Zweitens ist die Lebenshaltungskostenkrise in Deutschland mindestens so schlimm wie in Großbritannien. Die deutsche Presse ist voll von Geschichten über Rekordinflation und drohende Rezession. Steigende Armut war bereits 2021 ein großes Problem, deutsche Tafeln (ja, die haben sie auch) haben damit zu kämpfen. Aber 2022 sieht viel schlimmer aus.

Auch die französische Wirtschaft steckt in Schwierigkeiten.

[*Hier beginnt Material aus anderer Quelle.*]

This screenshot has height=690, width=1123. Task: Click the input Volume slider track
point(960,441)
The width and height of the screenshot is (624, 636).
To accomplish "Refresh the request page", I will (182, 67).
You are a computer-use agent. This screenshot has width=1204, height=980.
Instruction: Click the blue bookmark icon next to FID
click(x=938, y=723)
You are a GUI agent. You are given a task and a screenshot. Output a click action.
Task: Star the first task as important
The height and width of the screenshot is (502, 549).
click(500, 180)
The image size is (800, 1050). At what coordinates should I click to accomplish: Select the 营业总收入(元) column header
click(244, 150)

Dies wird insbesondere viele britische Fans von Frankreichs eher interventionistischem Vorgehen während der Energiekrise enttäuschen.

Zum Beispiel hat unser eigener TUC schnell die Ankündigung dieser Woche begrüßt, dass die französische Regierung beabsichtigt, das Energieunternehmen EDF vollständig zu verstaatlichen, nachdem sie die „Aktionäre“ gezwungen hatte, die Preise niedrig zu halten.

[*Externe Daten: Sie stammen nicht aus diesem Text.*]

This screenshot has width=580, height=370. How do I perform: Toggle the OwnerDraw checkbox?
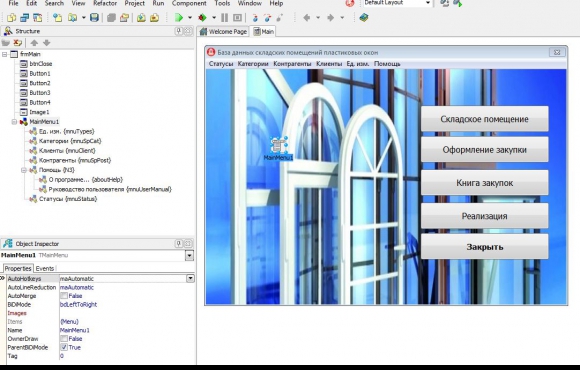(64, 339)
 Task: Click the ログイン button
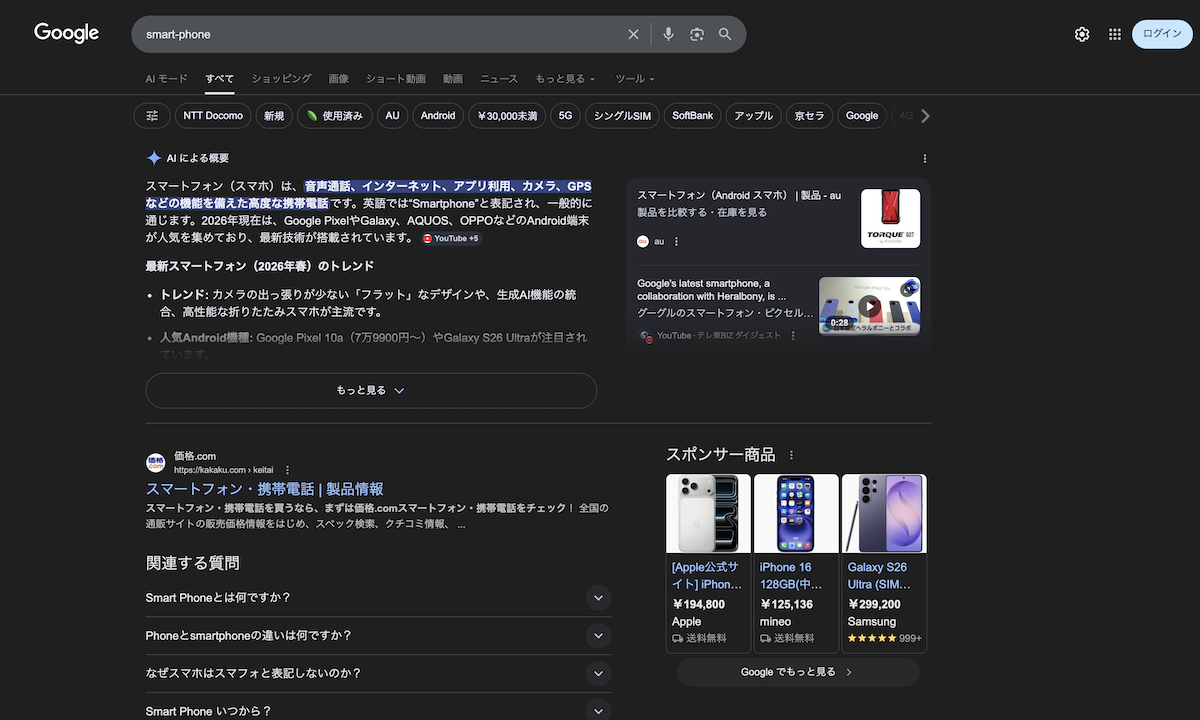tap(1162, 34)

Der französische Staat besaß jedoch bereits über 80 % des Unternehmens, sodass mit „Aktionären“ hier eigentlich die Franzosen und insbesondere die Steuerzahler gemeint sind. Die Regierung hat das Unternehmen auch mit enormen Kostenüberschreitungen, massiven Schulden, Fabrikschließungen und Stromausfällen ausgelöscht. Es ist kein Modell, das jemand bei klarem Verstand empfehlen würde.

Es bleibt also bei diesen Prognosen des IWF und der OECD. Das sind nur Prognosen. Und angesichts all der Ungewissheiten bin ich mir nicht sicher, ob ich sie mehr als Projektionen nennen würde.

Es ist auch einfach, Fehler und Inkonsistenzen zu finden. Beispielsweise geht die OECD davon aus, dass das britische BIP ab dem zweiten Quartal dieses Jahres stagnieren wird, aber die deutsche Wirtschaft wird sich erholen und erfreulicherweise wieder anziehen – trotz zunehmender Beweise für das Gegenteil.

Das bedeutet natürlich nicht, dass in Großbritannien alles rosig ist. Offensichtlich ist dies nicht der Fall. Es wäre auch falsch, sich über das Unglück anderer zu trösten.

Aber was im übrigen Europa – und in den USA – passiert, ist ein wichtiger Kontext für die Probleme in Großbritannien. Wenn Sie genau hinschauen, sind lokale Medien in anderen Ländern mindestens so negativ über ihre eigene Wirtschaft wie ein Großteil des britischen Establishments über unsere.